23. kstrauser ◴[] No.44010998{5}[source]
That can go a long way, so long as you remember to manually GC the handful of things you do care about.
24. charleshn ◴[] No.44011430{4}[source]
See e.g. https://www.alibabacloud.com/blog/async-fork-mitigating-quer...
25. zahlman ◴[] No.44011521{6}[source]
Ah.

I imagine the problem is that `__del__` could be monkeypatched, so Python doesn't strictly know what needs custom finalization until that moment.

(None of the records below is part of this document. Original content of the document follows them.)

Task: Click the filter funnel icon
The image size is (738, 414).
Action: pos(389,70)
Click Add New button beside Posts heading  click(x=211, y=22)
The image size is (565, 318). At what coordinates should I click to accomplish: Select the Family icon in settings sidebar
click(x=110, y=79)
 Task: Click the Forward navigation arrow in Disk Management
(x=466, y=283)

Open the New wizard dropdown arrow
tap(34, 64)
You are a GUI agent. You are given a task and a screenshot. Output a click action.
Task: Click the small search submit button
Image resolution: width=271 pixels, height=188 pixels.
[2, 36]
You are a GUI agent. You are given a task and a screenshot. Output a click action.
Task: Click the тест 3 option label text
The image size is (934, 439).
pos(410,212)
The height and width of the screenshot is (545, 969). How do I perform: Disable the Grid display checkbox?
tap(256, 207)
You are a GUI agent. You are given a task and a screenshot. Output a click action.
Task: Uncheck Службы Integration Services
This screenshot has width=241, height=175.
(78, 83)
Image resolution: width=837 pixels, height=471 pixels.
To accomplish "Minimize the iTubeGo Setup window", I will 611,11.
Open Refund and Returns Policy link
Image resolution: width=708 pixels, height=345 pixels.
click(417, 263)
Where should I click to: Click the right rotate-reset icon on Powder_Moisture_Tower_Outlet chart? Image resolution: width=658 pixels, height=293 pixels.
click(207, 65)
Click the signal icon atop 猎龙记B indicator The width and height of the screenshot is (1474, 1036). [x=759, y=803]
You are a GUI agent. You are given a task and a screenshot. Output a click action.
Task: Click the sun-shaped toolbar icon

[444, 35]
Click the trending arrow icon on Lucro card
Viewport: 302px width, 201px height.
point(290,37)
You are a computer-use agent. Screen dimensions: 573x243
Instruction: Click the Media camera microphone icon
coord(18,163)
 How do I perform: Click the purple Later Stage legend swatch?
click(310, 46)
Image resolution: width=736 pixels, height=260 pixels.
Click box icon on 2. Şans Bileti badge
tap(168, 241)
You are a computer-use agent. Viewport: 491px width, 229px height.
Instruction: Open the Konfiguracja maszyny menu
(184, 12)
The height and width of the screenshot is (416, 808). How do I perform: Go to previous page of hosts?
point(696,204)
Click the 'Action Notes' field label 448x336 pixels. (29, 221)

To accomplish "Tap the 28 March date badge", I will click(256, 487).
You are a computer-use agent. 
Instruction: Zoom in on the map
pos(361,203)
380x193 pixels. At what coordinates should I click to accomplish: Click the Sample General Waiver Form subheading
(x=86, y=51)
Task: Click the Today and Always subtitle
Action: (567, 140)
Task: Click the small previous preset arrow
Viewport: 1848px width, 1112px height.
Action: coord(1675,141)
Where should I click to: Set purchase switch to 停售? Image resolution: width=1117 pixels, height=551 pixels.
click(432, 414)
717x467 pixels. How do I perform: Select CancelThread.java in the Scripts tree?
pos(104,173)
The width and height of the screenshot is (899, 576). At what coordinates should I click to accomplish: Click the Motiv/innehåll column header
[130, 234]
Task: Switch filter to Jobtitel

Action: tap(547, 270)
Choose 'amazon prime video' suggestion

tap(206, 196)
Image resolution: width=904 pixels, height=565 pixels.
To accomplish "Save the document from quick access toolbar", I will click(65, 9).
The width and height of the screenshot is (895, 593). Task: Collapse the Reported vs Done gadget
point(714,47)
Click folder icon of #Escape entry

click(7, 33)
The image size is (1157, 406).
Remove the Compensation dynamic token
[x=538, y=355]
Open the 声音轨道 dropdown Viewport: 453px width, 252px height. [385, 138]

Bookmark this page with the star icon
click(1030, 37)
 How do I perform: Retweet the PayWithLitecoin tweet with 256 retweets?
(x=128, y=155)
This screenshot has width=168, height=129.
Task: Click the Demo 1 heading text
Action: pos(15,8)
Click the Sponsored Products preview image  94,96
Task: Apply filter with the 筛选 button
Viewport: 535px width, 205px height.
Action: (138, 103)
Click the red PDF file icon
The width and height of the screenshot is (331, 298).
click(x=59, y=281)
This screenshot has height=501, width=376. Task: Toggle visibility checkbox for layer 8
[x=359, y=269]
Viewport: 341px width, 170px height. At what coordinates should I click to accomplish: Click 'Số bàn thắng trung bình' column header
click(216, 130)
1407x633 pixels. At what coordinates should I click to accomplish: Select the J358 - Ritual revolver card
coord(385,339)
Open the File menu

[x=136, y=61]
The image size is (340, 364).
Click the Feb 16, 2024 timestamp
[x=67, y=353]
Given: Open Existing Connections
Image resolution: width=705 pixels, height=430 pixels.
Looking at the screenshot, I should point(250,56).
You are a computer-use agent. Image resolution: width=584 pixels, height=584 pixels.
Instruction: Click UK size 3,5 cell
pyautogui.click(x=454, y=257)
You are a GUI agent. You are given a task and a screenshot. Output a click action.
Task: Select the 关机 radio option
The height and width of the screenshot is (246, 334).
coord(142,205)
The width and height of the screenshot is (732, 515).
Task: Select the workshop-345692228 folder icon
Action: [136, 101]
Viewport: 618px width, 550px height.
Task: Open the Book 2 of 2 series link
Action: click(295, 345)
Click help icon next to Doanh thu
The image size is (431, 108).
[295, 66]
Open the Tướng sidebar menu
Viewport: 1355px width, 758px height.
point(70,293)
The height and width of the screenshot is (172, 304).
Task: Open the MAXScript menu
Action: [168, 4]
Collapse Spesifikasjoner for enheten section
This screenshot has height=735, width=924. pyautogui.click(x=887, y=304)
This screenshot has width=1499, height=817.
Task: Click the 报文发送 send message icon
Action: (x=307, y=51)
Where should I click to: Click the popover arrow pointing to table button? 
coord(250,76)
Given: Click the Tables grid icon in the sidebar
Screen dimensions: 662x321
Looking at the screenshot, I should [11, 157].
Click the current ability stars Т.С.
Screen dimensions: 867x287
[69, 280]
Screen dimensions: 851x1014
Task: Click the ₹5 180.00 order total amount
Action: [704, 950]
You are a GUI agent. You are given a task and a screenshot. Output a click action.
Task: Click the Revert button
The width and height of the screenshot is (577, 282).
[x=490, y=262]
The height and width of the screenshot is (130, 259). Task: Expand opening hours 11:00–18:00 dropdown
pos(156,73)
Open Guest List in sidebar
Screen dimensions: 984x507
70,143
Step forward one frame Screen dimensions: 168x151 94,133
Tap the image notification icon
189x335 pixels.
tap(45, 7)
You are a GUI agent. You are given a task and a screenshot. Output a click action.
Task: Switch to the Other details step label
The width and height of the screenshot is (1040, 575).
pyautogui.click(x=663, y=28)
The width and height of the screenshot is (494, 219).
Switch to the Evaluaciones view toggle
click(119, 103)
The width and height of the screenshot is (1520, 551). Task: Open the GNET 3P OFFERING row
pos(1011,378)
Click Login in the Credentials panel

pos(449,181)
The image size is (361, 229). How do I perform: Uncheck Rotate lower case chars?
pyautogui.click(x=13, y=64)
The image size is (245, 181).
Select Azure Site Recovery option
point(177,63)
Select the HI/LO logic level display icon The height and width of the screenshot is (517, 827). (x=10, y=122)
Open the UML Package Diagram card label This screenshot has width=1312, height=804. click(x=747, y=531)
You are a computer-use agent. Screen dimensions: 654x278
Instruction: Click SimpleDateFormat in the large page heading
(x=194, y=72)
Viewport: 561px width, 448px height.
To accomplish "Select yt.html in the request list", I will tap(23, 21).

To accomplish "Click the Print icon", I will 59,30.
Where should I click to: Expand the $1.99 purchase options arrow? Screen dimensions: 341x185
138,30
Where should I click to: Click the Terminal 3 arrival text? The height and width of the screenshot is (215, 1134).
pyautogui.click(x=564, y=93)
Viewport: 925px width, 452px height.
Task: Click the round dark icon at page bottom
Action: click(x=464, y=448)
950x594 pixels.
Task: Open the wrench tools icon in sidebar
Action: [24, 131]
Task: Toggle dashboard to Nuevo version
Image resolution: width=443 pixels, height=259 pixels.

But if you have a concrete proposal, it's likely worth shopping around at https://discuss.python.org/c/ideas/6 or https://github.com/python/cpython/issues/ .

replies(1): >>44011632 #
26. kstrauser ◴[] No.44011632{7}[source]
I might do that. It’s nothing I’ve thought about in depth, just an occasionally recurring idea that bugs me every now and then.
27. ori_b ◴[] No.44011700{3}[source]
My machine is marginally faster for that; I get about 17ms doing that with python, without the print:

    time echo "exit()" | python3

    real    0m0.017s
    user    0m0.014s
    sys     0m0.003s
That's... still pretty slow. Here's a C program, run 100 times:

    range=`seq 100`
    time for i in $range; do ./a.out; done

    real    0m0.038s
    user    0m0.024s
    sys     0m0.016s
And finally, for comparison on Plan 9:

   range=`{seq 2000}
   time rc -c 'for(s in $range){ ./6.nop }'

   0.01u 0.09s 0.16r   rc -c for(s in $range){ ./6.nop }
the C program used was simply:

   int main(void) { return 0; }
Of course, the more real work you do in the program, the less it matters -- but there's a hell of a lot you can do in the time it takes Python to launch.
28. kragen ◴[] No.44011731{5}[source]
On a 64-core machine, Python code that uses all the cores will be modestly faster than single-threaded C, even if all the inner loops are in Python. If you can move the inner loops to C, for example with Numpy, you can do much better still. (Python is still harder to get right than something like C or OCaml, of course, especially for larger programs, but often the smaller amount of code and quicker feedback loop can compensate for that.)
29. kragen ◴[] No.44011765[source]
On my cellphone forkovh is 700μs and forkovh.py is 3700μs. Qualcomm SDM630. All the forkovh numbers are with 102400 bytes of data.
30. codethief ◴[] No.44011993[source]
> Which is why, at least on Linux, Python's multiprocessing doesn't do that but fork()s the interpreter

…which can also be a great source of subtle bugs if you're writing a cross-platform application.